Ласковые прохладные руки то тут, то там касаются тела, приподнимают. И опять острая, гасящая сознание боль. И - тьма, тьма. И голос. Нет, Арбуз, уж это не девичий голос, а ручеек звенит, прыгает по коричневым камушкам, звенит и щебечет, как птица... Ксюта и Митяй знали всех лесных птиц, умели находить спрятанные в кустах и в траве гнезда из тоненьких прутиков и стебельков, устланные пухом, - птичьи колыбельки... Это там, в деревне, у тетки Вари, колыбель называется - зыбка... А что? Очень даже подходит... Колыбель колеблется, качается, а зыбка зыбится... Ведь у Пушкина написано "морская зыбь", значит, и зыбка зыбится - можно...
Что-то тяжелое и холодное ложится на лоб. Пашка хочет поднять руку, пощупать, но рука не слушается, в ней тоже колотятся болью красные молотки.
- Несколько сквозных пулевых, - говорит в Пашкином сне грубоватый, но добрый голос. - Скажите спасибо, вот здесь на сотую вершка выше прошла... Потеряно много крови... Делаем все возможное, но наберитесь мужества...
Кому это про мужество? Ему, Пашке?
Мужество!.. Да, все те, о ком рассказывала Шиповник, они мужественные, они - витязи... не боялись боли, не боялись смерти...
Вечер... Зеленая лампа... Стрекозиные крылышки блестят над книжкой... Слышишь? Шиповник рассказывает, как вешали декабристов... Они тоже хотели сделать революцию, но не сумели. Тогдашний царь велел их повесить... Рассказывала про Питер, там много дворцов, где жили цари. Нева... "Невы державное теченье, береговой ее гранит..." А это у Пушкина про Неву написано...
Опять из дальней дали пробивается глухой голос:
- Посмотрим, как пройдет ночь... Сестра Таня, обезболивающий укол!
А при чем здесь Танька-"принцесса", неужто и она раненая?..
Лесной комар ужалил руку пониже плеча... Боль в голове гаснет, красный туман, застилавший глаза, редеет, тает. Так бывало по вечерам, когда садится солнышко за избенкой бабки Вари, помнишь? Багровое небо тускнеет, тускнеет, из оврагов за речкой Вилюйкой выползает туман...
Красные молотки перестают стучать в голове, Пашка открывает глаза.
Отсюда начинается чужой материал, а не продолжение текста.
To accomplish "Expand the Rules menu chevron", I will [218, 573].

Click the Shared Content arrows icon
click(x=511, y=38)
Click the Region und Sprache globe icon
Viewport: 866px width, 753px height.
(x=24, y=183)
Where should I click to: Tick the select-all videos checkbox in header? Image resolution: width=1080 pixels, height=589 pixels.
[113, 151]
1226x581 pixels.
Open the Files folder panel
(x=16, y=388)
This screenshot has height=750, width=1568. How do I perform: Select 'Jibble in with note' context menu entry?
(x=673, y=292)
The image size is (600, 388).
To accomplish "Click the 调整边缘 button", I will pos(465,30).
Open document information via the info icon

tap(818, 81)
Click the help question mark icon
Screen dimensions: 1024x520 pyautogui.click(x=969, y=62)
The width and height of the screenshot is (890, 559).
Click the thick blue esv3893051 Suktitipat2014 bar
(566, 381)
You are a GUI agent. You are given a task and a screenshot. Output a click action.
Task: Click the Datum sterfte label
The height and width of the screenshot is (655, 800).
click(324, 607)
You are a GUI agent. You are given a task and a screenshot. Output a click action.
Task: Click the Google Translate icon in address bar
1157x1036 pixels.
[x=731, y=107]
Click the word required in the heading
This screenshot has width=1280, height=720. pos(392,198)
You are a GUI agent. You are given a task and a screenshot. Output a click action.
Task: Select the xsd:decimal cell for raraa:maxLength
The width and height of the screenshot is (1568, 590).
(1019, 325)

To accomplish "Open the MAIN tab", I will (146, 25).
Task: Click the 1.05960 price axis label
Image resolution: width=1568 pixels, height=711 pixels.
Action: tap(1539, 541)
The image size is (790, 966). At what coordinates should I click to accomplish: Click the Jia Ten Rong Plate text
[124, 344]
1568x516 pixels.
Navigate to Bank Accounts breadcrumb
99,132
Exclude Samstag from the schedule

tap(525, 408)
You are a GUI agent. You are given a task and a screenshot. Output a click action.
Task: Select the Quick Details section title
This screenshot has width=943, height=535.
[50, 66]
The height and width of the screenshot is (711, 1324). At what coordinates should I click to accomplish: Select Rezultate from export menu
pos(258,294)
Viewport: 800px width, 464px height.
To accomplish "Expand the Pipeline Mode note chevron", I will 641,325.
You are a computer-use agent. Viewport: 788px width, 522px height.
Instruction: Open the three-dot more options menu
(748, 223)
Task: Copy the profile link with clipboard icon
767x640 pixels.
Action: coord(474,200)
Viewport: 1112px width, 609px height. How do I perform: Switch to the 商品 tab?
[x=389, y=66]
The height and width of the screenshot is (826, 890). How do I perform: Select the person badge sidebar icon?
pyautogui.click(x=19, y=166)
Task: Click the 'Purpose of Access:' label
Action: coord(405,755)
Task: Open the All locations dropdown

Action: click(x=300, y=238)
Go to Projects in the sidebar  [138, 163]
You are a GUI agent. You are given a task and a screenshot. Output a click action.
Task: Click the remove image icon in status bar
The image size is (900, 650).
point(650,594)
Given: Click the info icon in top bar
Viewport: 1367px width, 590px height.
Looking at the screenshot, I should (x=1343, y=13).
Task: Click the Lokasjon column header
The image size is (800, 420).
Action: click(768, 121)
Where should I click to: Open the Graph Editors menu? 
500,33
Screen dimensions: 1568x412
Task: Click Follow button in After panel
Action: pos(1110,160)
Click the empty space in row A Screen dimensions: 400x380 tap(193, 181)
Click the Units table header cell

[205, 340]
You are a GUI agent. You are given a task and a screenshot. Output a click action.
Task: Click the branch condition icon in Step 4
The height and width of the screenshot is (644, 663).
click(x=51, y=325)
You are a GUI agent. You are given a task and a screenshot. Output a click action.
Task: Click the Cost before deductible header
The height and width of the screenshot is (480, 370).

Голые белые ребятишки по-прежнему порхают над ним, а снизу на них откуда-то летит желтоватый свет...
- Мам... Ты тут, что ли?
- Да, Пашенька! Да, кровинка моя милая!
Пашка долго молчит, вспоминает: ведь о чем-то важном надо спросить мамку! Ага, вспомнил!
- Мам... А юнкеров прогнали с Остоженки, от баррикады?
- Прогнали, Пашенька, везде их, проклятых, прогнали! И с Остоженки, и со Скобелевской площади. И из Кремля выбили, сынонька...
Пашка улыбается сквозь сон:
- Значит, витязи победили?.. Как хорошо, мам, да?
- Хорошо, сынок.
И сны окружили Пашку, тихие, светлые. Колышется над озером зеленый камыш, едва слышно шепчутся о чем-то травы, поют, заливаются спрятавшиеся в ветвях птицы. И смеющийся голос Ксюты - это там, где жила покойная мамкина сестра, бабка Варя, - звенит над самым Пашкиным ухом: "Мы тебе перепелкино гнездушко покажем, там их целых шесть, цыплятушек махоньких..." Широкий, до самого леса, разлив белых ромашек с золотыми сердечками. И звон, звон в небе. И тоненький голос Ксюты: "А ты не смотри, не пялься зря. Ты городской, ты его и не увидишь, жаворонка-то. Он как взлетит, так в синем небе и растворится, только песни и слыхать..."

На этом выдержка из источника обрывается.